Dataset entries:

■ ■ ■

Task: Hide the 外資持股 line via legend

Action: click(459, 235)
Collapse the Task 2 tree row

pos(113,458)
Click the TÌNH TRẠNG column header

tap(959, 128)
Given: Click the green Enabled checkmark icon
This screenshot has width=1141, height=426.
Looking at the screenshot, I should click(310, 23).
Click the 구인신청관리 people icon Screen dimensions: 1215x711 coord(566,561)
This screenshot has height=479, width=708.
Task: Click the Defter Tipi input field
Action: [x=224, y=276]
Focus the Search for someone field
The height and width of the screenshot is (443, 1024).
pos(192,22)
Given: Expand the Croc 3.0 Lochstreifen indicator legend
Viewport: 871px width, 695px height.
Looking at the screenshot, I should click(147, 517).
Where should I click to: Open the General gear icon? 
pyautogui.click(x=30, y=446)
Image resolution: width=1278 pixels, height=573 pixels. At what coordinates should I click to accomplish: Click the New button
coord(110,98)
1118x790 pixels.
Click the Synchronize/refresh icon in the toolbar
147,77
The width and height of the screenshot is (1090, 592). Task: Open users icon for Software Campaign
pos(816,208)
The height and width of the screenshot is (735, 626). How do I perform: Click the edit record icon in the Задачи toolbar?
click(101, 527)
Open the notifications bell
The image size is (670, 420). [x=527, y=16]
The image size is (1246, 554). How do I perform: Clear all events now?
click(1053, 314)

■ ■ ■

> EXERCISE DETAILS:
The answer must consist solely of the number of lines in the entries that contain the word "Given".

> RESPONSE TO THIS EXERCISE:
2